The new IP method presented in this study aimed to reduce the restrictions in reviewing
even further but at the same time improve the robustness of the CAT system against
manipulative test-taking strategies. With the IP system, test takers can go back and forth across
sections to review items in the item pocket, and test developers do not need to time each section
separately. The simulation result (with TTS1) showed that the IP method was as robust against
the Wainer strategy as Stocking’s restricted review models. Also, unlike the restricted review
models, the IP method systematically is immune to the Kingsbury and GK strategies since item
selection is not influenced by items in the item pocket. The simulation study under TTS2
revealed that test takers with above average proficiency would not benefit from saturatedly
excessive use of the IP system. The simulation did reveal the possibility of slight score biases (<
0.2 when IP size = 2) for test takers with very low proficiency (θ = -2) when abnormally
excessive use of the IP system (TTS2) occurred. The unrealistic nature of the simulation
condition (no time limit, no fatigue, and 100% accuracy in determining the easiest item),
however, combined with the huge loads of item review for test takers to process in order to
achieve such gains, leaves little practical chance to realize it in most operational CAT programs
that are tightly timed.

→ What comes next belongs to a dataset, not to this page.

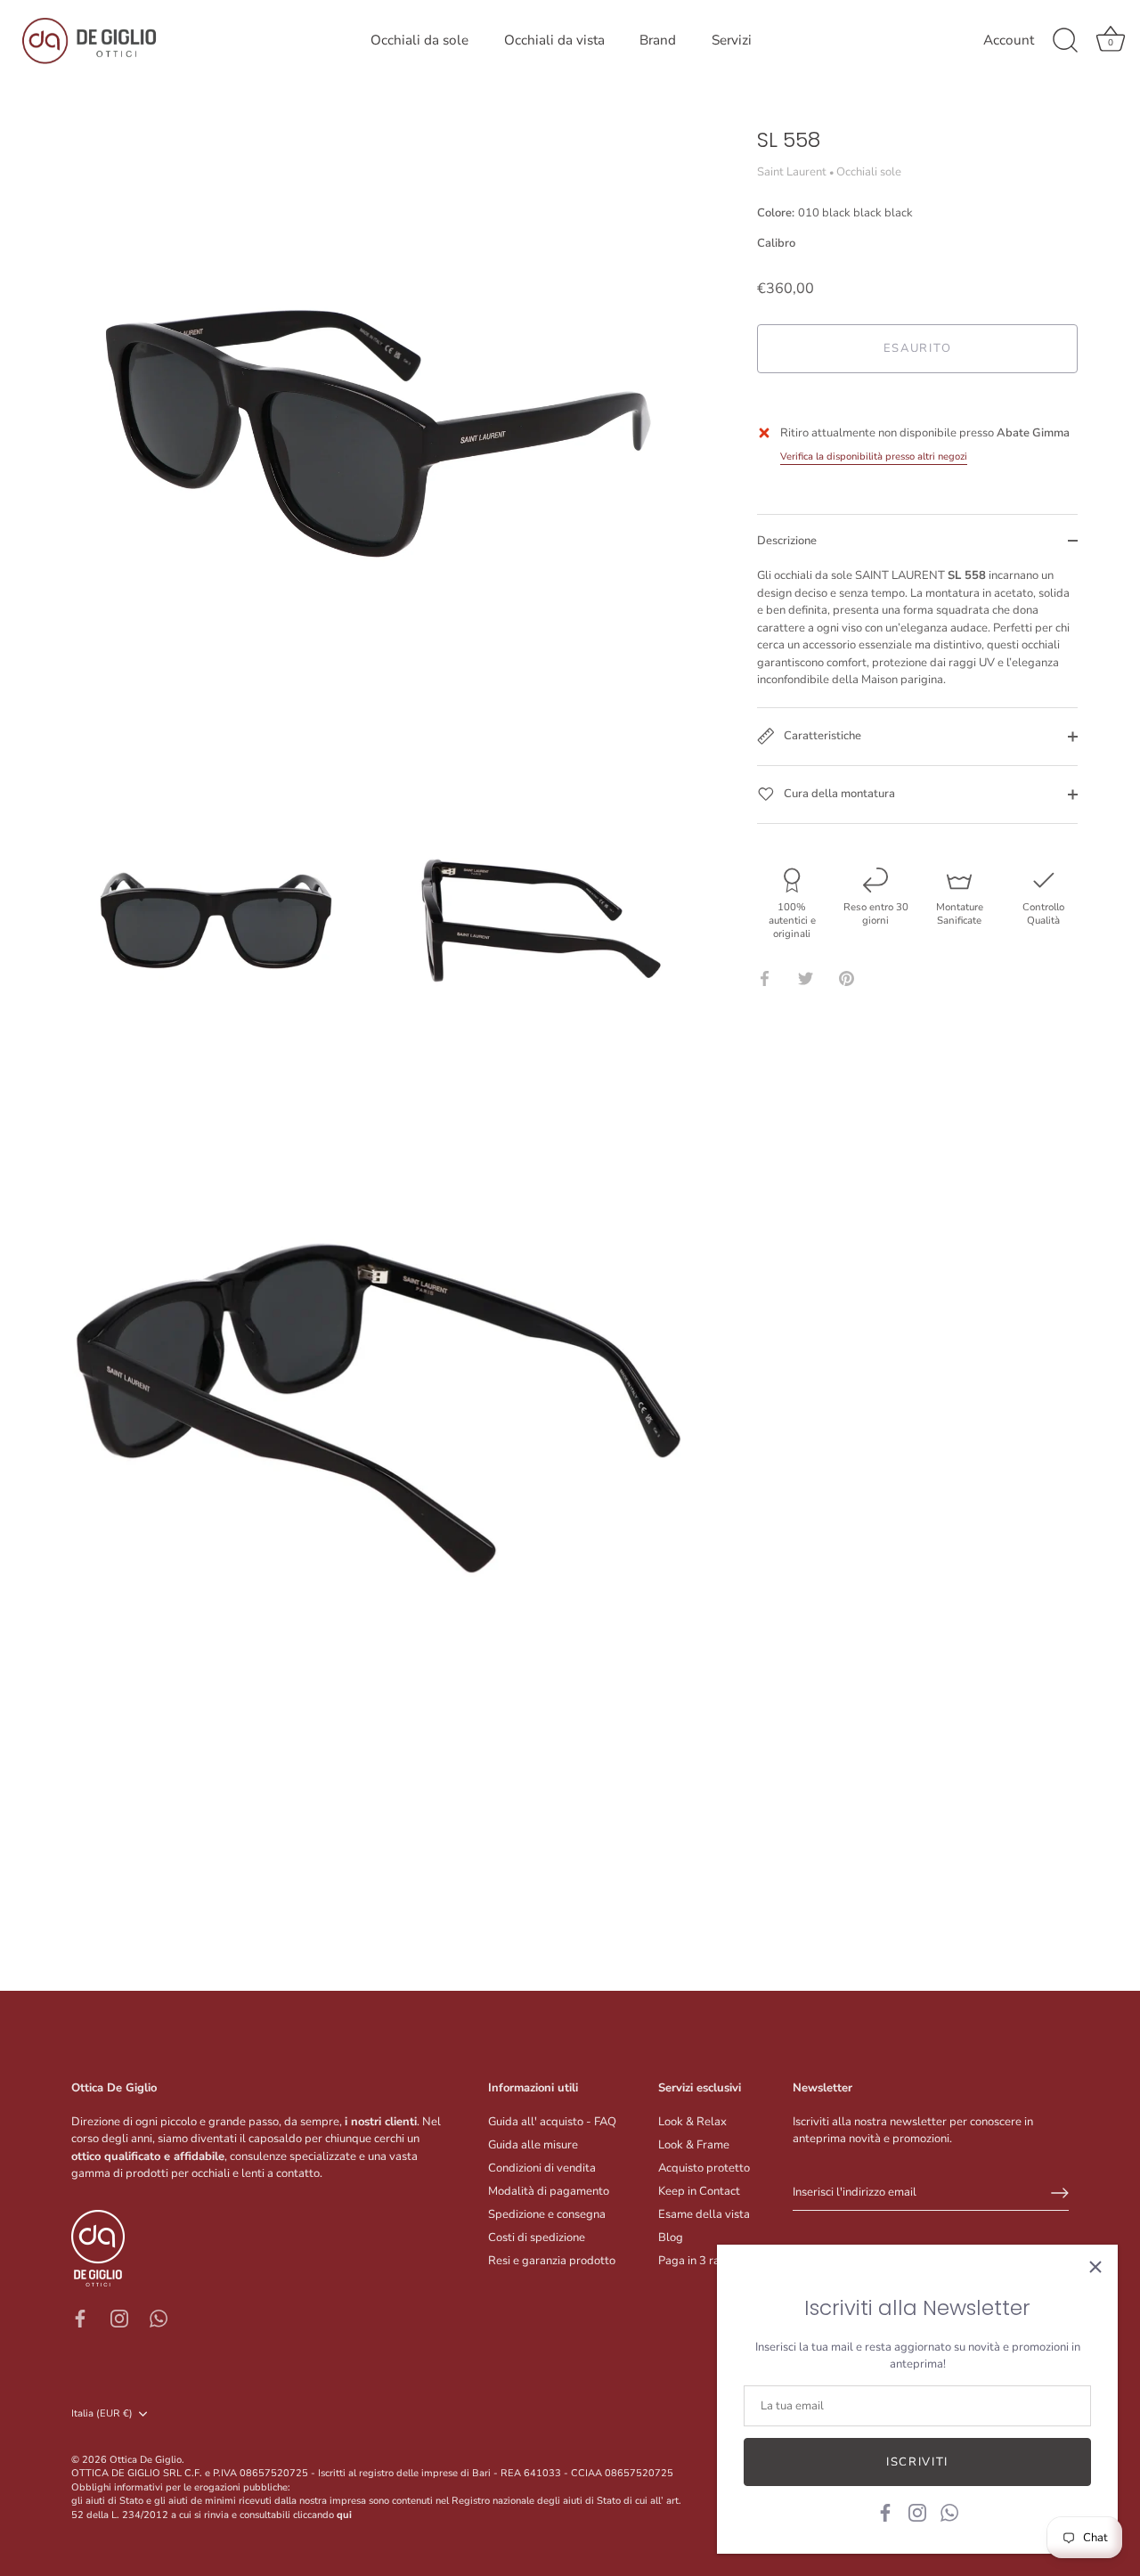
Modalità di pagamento (548, 2191)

Given the evidence of the IP method’s robustness against the Wainer,
Kingsbury, and GK strategies as well as excessive uses of the IP system seen in TTS2, it is
highly unlikely that test takers will be tempted to waste their time and effort on such
Item Pocket Method to Allow Response Changing 24
manipulative test-taking strategies. Even in the worst case under the studied conditions, the
sacrifice in the measurement efficiency was about one or two items in the extremely low
proficiency level, and some CAT programs may be willing to accept such a tradeoff to provide
test takers (or clients) with better testing experience, especially when the test market is customer
(i.e., test taker or client) driven.
The process for determining a proper IP size is somewhat ambiguous but is critical
because it ultimately decides the IP system’s flexibility and affects measurement efficiency. If
the IP size is too small, test takers’ feelings of a loss of control over the test may persist because
their ability to review items is too limited. On the other hand, if the IP size is too large, the CAT
optimality would decrease because items in the item pocket would not contribute information
that is used for item selection. The size of item pocket, however, is not the only factor that
determines IP usage. For example, if a CAT is tightly timed, test takers may not necessarily use
the item pocket up to its size limit because they know they will not have enough time near the
end of the test to review items in the item pocket if there are too many. So test length and test
time limit should be considered together when determining the IP size.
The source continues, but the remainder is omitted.